[DATA SUPPLIED]

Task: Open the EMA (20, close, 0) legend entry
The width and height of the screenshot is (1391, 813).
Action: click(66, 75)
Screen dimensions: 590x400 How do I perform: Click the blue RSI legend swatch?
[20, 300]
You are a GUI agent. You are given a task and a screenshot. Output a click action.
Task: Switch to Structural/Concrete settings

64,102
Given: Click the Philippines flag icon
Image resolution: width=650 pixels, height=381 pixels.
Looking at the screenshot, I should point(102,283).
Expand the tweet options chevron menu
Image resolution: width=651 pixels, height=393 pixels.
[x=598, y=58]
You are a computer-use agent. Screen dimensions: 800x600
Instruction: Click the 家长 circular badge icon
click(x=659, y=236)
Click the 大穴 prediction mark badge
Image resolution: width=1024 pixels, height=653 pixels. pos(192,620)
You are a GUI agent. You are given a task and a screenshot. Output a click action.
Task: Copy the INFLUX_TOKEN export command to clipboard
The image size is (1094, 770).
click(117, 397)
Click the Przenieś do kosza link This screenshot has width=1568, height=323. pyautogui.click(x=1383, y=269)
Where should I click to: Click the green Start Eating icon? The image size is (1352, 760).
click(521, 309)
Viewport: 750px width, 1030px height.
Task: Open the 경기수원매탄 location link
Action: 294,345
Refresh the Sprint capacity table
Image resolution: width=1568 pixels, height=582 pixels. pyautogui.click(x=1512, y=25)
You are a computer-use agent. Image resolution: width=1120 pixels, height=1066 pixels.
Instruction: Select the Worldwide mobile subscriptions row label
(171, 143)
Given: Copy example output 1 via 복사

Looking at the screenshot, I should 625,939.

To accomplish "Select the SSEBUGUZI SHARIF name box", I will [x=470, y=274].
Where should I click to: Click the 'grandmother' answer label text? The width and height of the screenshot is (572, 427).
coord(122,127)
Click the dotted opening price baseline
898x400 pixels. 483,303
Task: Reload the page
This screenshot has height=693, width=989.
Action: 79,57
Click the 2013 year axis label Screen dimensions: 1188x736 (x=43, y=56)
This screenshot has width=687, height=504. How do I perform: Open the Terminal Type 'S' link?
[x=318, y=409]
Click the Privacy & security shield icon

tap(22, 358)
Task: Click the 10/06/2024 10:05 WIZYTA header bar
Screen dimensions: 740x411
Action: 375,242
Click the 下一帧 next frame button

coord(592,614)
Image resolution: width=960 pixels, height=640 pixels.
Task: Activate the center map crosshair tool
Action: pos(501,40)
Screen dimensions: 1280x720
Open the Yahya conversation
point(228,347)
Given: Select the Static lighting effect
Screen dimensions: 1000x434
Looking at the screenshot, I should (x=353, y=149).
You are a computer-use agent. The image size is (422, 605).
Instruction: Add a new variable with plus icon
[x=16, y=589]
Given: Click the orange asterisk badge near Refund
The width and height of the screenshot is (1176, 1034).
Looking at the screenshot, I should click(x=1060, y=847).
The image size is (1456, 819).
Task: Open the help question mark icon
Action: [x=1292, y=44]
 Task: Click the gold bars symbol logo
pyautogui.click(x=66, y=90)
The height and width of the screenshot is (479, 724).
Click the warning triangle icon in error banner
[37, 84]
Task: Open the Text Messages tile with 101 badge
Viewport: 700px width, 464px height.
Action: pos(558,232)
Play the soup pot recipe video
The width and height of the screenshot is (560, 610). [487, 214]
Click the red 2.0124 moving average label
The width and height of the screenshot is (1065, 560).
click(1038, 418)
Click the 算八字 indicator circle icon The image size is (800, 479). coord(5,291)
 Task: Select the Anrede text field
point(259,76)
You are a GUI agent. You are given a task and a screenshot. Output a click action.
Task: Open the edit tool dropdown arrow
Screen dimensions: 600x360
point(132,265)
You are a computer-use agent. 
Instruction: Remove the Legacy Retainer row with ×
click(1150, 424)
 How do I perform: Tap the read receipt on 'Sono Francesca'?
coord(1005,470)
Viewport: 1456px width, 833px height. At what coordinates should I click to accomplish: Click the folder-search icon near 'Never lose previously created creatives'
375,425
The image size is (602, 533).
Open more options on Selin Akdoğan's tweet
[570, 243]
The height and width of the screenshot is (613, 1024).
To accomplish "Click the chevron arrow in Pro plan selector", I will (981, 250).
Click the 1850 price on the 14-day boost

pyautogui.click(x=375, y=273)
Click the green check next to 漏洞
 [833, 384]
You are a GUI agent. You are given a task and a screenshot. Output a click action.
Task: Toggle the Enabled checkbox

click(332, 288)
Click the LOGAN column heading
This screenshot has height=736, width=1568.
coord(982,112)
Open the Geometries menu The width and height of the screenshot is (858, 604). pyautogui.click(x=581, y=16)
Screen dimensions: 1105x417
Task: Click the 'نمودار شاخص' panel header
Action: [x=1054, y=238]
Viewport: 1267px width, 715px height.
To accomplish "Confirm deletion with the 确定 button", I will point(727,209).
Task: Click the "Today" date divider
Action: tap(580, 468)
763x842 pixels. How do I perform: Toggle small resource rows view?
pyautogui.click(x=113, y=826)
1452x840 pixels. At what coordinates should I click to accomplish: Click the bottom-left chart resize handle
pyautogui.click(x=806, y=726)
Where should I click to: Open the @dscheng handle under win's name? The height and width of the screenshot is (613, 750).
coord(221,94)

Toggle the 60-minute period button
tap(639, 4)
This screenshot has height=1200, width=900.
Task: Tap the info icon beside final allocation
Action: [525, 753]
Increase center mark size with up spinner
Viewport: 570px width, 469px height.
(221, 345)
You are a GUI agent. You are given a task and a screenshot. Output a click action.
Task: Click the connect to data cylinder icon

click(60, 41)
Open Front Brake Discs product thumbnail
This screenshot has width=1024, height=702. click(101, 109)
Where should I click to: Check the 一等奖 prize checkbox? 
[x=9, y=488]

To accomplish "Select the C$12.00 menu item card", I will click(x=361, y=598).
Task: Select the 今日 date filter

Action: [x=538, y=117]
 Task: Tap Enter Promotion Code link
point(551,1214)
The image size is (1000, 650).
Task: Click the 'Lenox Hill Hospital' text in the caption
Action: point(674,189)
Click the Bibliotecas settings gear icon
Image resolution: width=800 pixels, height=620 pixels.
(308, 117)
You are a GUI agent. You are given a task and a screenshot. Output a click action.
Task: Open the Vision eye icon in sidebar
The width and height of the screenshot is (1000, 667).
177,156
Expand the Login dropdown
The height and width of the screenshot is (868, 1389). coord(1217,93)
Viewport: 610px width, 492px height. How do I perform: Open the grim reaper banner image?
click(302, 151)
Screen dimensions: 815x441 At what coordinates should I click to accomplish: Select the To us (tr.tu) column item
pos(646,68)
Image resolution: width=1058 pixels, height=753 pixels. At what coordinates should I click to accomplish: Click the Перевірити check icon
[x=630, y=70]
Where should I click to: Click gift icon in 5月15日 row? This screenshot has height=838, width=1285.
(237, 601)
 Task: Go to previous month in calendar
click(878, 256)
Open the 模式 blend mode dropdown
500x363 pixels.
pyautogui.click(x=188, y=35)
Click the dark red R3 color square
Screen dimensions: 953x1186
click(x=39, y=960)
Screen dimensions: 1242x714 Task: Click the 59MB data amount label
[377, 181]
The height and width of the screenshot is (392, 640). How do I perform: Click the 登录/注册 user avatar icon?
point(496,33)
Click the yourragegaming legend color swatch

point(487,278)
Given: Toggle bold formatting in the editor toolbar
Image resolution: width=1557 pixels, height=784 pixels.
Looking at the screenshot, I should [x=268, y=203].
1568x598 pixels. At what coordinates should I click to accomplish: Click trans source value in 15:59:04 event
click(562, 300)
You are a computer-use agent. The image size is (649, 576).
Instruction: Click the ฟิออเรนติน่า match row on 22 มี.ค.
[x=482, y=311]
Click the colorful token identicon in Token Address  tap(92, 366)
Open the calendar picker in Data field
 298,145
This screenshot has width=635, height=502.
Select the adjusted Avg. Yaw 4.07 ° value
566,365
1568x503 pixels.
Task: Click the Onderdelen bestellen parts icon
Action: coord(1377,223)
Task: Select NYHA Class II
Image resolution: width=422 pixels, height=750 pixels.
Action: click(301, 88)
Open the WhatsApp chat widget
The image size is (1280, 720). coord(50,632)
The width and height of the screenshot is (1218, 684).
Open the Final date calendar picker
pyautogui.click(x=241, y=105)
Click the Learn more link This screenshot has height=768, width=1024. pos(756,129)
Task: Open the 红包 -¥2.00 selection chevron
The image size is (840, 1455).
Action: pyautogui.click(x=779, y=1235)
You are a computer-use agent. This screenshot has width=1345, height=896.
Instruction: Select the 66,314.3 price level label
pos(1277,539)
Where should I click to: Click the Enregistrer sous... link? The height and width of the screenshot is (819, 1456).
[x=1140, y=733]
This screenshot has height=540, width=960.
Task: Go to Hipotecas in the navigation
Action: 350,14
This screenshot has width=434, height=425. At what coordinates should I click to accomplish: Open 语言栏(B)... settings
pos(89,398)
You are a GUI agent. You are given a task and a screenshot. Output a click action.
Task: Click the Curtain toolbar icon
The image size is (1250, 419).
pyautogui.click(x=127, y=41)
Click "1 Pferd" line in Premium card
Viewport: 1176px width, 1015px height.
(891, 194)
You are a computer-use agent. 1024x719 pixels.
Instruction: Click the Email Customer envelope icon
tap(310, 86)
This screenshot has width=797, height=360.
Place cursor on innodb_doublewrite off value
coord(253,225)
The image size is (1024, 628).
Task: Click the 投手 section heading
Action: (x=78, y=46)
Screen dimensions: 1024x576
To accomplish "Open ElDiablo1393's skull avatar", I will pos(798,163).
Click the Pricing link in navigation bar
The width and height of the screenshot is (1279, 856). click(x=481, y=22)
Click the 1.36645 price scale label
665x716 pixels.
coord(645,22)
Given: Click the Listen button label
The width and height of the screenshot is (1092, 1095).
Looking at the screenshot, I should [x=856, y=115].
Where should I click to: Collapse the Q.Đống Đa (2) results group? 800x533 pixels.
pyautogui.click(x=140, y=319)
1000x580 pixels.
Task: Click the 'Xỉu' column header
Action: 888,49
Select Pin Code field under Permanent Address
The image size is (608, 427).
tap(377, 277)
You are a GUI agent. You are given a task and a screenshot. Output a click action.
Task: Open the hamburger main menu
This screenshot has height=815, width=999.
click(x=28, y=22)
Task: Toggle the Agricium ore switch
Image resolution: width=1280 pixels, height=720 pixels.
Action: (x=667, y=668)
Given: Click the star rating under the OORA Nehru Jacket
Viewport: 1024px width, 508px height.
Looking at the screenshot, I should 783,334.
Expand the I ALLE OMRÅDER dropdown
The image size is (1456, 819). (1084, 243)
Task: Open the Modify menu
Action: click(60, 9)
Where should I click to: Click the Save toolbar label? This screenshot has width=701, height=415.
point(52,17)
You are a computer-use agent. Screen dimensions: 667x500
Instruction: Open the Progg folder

[/DATA SUPPLIED]

**WORK REQUIRED:**
Each line from the start of the records through the line holding "Click the Przenieś" must be returned exactly; nothing else belongs in the answer.

**RESPONSE FOR THIS EXERCISE:**
Task: Open the EMA (20, close, 0) legend entry
The width and height of the screenshot is (1391, 813).
Action: click(66, 75)
Screen dimensions: 590x400 How do I perform: Click the blue RSI legend swatch?
[20, 300]
You are a GUI agent. You are given a task and a screenshot. Output a click action.
Task: Switch to Structural/Concrete settings

64,102
Given: Click the Philippines flag icon
Image resolution: width=650 pixels, height=381 pixels.
Looking at the screenshot, I should point(102,283).
Expand the tweet options chevron menu
Image resolution: width=651 pixels, height=393 pixels.
[x=598, y=58]
You are a computer-use agent. Screen dimensions: 800x600
Instruction: Click the 家长 circular badge icon
click(x=659, y=236)
Click the 大穴 prediction mark badge
Image resolution: width=1024 pixels, height=653 pixels. pos(192,620)
You are a GUI agent. You are given a task and a screenshot. Output a click action.
Task: Copy the INFLUX_TOKEN export command to clipboard
The image size is (1094, 770).
click(117, 397)
Click the Przenieś do kosza link This screenshot has width=1568, height=323. pyautogui.click(x=1383, y=269)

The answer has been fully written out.